Son divertidas estas monsergas complacientes y bizantinas que afirman que si existe un país que no padece racismo es España. Por supuesto que España es un país racista. Lo que ocurre es que se trata de un racismo –hasta hoy mismo– generalmente vergonzante y relativamente domesticado. El antirracismo dura hasta que te tropiezas con un magrebí en la esquina de una madrugada cualquiera o tienes la oportunidad de insultar a un jugador negro en un estadio de fútbol. En un estado-nación que se funda casi al tiempo que persigue tozuda y cruelmente a judíos y moriscos y que impone un sistema colonial a la mayoría de un continente, reclamarlo ajeno al racismo es singularmente grotesco.
Y Canarias está incluida en la geografía humana y pasional de la xenofobia. Se me antoja delirante que en un archipiélago donde se vendieron y compraron cautivos y que fue un enclave relevante en el tráfico trasatlántico de esclavos mantenga un wishful thinking que decreta que aquí siempre ha reinado una convivencia étnica ejemplar y compartíamos en buena paz y compaña hasta el último higo chumbo. Como nadie debería ignorar miles de guanches fueron esclavizados a lo largo de los siglos XV y XVI. El profesor Manuel Lobo Cabrera –que sigue siendo una autoridad académica en esta materia– nos cuenta que eran atrapados, embarcados y vendidos en plazas como Sevilla, Valencia, Ibiza y Mallorca. «En julio de 1489», nos dice entre muchos ejemplos Lobo Cabrera, «llegó al puerto de Ibiza una carabela con 91 personas procedentes de la tierra de Canaria para venderlas como esclavos, propiedad de doña Beatriz de Bobadilla… Por esas fechas llegaron a Mallorca algunos esclavos procedentes de La Gomera, 14 mujeres y 18 hombres». ¿Quiénes trabajaban como obreros en los ingenios azucareros que se multiplican durante más de un siglo en Tenerife, Gran Canaria y La Palma? Esclavos negros subsaharianos. Canarias, en esos tiempos, distaba mucho de la muy difusa imagen guanchinesca que tenemos de nuestro pasado histórico. Era una suerte de Far West atlántico con un control metropolitano bastante laxo donde abundaban toda clase de oportunismos, sinvergüencerías, intromisiones, negociejos, delitos y crímenes, entre ellos, por supuesto, la esclavitud. Aquí disponemos material para una novela histórica estupenda que, sin embargo, no se ha aprovechado bien narrativamente, salvo algún título competente como El giro real, de Elfidio Alonso, o más juvenil y artesanamente, los relatos recreativos de Mariano Gambín.

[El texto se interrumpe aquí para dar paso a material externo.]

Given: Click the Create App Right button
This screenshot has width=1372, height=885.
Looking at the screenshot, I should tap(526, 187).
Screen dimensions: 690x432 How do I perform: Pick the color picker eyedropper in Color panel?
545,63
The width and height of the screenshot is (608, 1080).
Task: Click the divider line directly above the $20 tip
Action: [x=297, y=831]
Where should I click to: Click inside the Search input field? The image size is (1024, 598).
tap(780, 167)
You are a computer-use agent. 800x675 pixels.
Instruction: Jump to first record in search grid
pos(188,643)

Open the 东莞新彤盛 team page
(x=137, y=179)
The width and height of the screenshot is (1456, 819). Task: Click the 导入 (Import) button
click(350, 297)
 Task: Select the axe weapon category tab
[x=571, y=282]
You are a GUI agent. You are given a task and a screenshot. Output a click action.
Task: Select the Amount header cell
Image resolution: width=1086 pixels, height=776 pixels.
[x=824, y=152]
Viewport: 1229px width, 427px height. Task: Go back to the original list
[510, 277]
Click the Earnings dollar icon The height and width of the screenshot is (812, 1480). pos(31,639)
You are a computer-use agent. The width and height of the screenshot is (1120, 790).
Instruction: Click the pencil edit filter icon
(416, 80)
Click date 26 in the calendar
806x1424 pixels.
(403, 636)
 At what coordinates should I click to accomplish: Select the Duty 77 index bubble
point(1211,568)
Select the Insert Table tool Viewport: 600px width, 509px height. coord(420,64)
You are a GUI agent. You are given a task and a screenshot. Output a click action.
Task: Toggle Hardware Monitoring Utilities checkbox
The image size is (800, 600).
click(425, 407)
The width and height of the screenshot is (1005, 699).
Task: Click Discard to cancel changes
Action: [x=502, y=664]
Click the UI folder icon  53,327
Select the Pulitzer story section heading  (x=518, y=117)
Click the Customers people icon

Ocurre que además de divertido este racismo enmascarado y refutado por nuestra historia mestiza resulta preocupante. Porque si no reconoces un problema (cultural, ideológico, moral), ¿cómo vas a subsanarlo? Por supuesto que los canarios han demostrado generosidad en la acogida de los migrantes de origen africano. En otros lugares quizás se hubieran producido manifestaciones públicas de crítica y rechazo. Pero aquí no ha ocurrido ni siquiera en El Hierro. Sin embargo el racismo se manifiesta en los espacios fracasados de convivencia. Y aunque no se quiera reconocer lo que se intenta es que la convivencia no acabe de cuajar como realidad fáctica manteniendo o intensificando la derivación de los migrantes a otras comunidades autónomas. En todo caso intuyo que estamos descuidando la convivencia bajo un conjunto de valores políticos democráticos, articulados en deberes y derechos. Los desafíos a la convivencia no proceden de la migración africana, sino por la europea y americana que suele llegar legalmente por los aeropuertos. Decenas de miles de personas de una veintena de nacionalidades que se han instalados en los sures turísticos de las islas centrales, así como en Lanzarote y Fuerteventura, y que viven casi siempre encerrados en sus respectivas burbujas nacionales y culturales. Apenas se le presta atención, incluso desde los medios de comunicación. Como si no existieran. Y sin embargo existen: los nuevos isleños y sus hijos, cuyo voto, trabajo y visión será cada vez más importante en el devenir de Canarias.